Oh man, thanks for the reference and the support for my assertion! I saw you playing Insane with an Adept the other night and audibly said “fuck that” in front of my girlfriend. I played Normal as an Adept, and it was probably the most difficult combination for my abilities at the time. Being limited to a pistol and a few sometimes ineffectual magical powers makes for some really intense teamwork and firefighting.
It makes you wonder though, right? Is the optimal solution to allow a number of fine-granularity difficulty sliders, or a procedural system that gauges the enemy, your team makeup, and your performance to vary up each encounter? The first is decidedly data-intensive while the second is process-intensive (so Crawford and Costikyan would go with the second option), but in practice its really hard to tell if its working properly (like in Left 4 Dead, how smart is the AI Director exactly?).
Haha, well since I’ve unlocked the assault rifle achievement, I could get a assault rifle skill when I rolled the character so at least I don’t have to stick with a pistol. It’s still very hard. I had to actually give up on one of the side missions because I couldn’t get past a fight. Those damn Turians are nearly invincible! But I can already see how the game gets easier (and less engaging) with better stats and equipment. I later returned to that mission with a better gun and made it on my second try or so.
To be honest I have no clue how I would deal with that situation as a designer. The problem here is all that strategic finesse is only possible after I played the game for so long and know how it works. Also, I know that not everybody enjoys a challenge as I do. I know my girlfriend gives up very quickly when she gets into a situation where she dies frequently. So it’s a kind of joy that is reserved for experienced and “hardcore” gamers. In a way, I needed at least one playtrough to get familiar with the game so I know it’s rules and how to leverage them… but then, a Tutorial would also have helped
The problem is also that it is a RPG where you need to get the impression that the character is growing. If this was a mission-based game it would be easier.
And I don’t like “rubber band AI” that automatically adjusts. I want a pre-defined experience so I can grow trying to overcome it.
The weird thing about L4D is that it isn’t a straightforward rubber band. Sometimes it’s too easy, but more often than not it throws a little bit too much at you at once (on Expert that is, Normal is for boys).
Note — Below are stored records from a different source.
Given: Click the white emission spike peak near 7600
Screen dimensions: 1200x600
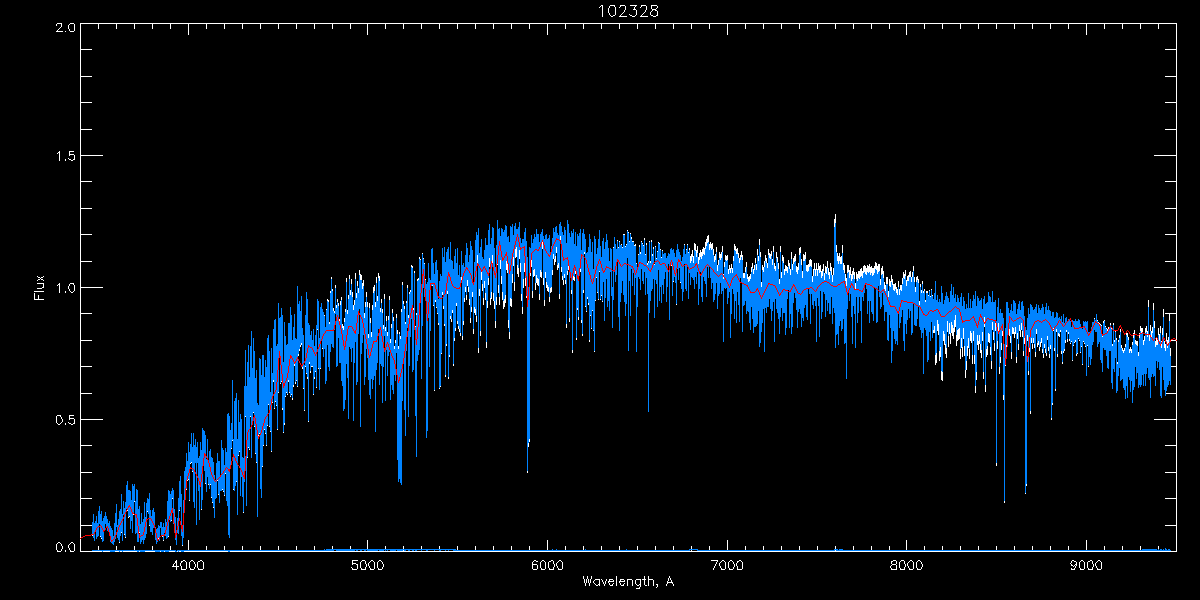Looking at the screenshot, I should coord(835,216).
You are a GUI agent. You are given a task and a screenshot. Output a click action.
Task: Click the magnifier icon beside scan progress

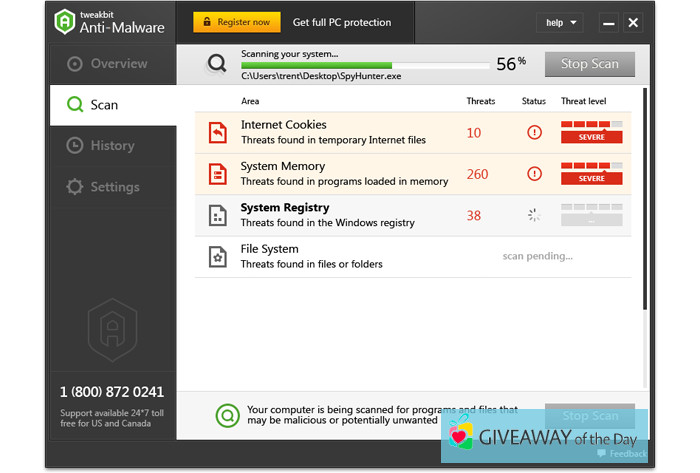pyautogui.click(x=217, y=65)
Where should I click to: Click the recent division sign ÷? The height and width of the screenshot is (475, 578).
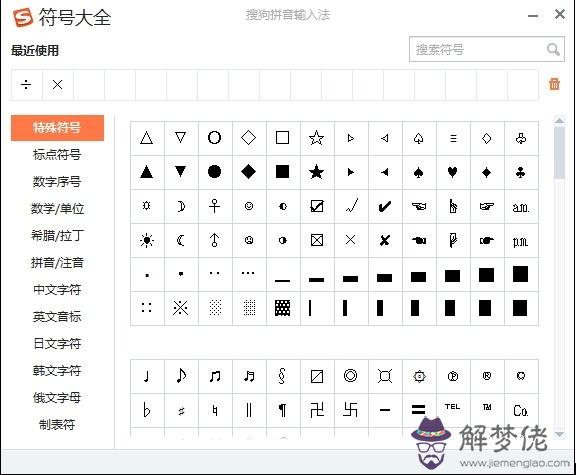coord(26,85)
Anyhow, awesome time on Gears of War. I have to admit, the first time I played through by myself I didn’t even use the light beam on the Kryll or whatever they’re called. Just kept trying til I outran them. Was much more fun to work it out together on super hard!
And now you’ve got me wanting to finish my third and final playthrough of Mass Effect. Damn you!
I totally agree with your comment… achievements have totally changed the way I play video games, in a lot of ways. Most of these are positive, including playing at harder difficulties which I never used to do but I think playing certain games at the hardest difficulty gives them a considerably longer life in the console and tends to make the experience more worthwhile (specifically Stranglehold, COD: World at War, Ninja Gaiden 2, COD 2, GOW 1 & 2). I also found Halo 3 much more enjoyable at the hard setting makes you hold back a bit considering weapons and tactics instead of just charging in shooting anything in your way. I also like the way achievements allow developers to lead gamers to something in a game they may have not found otherwise (e.g. the singing vortigaunt cave in HL2, Sander Cohen's apartment in Bioshock). Even some of the worst achievements allow great replay value (the terrible flag achievements in Assassin's Creed give me an excuse to run around the cities again jumping from building to building which is great fun but I feel I would never do it if there wasn't something in it, even a measly 10 Gpoints which mean nothing). But I don't like achievements that negatively affect the way you play a game, such as kill X enemies with weapon Y times, sometimes these feel like a chore especially if the weapon sucks and is something you would never use. But I think achievements as a whole have really enriched the gaming experince.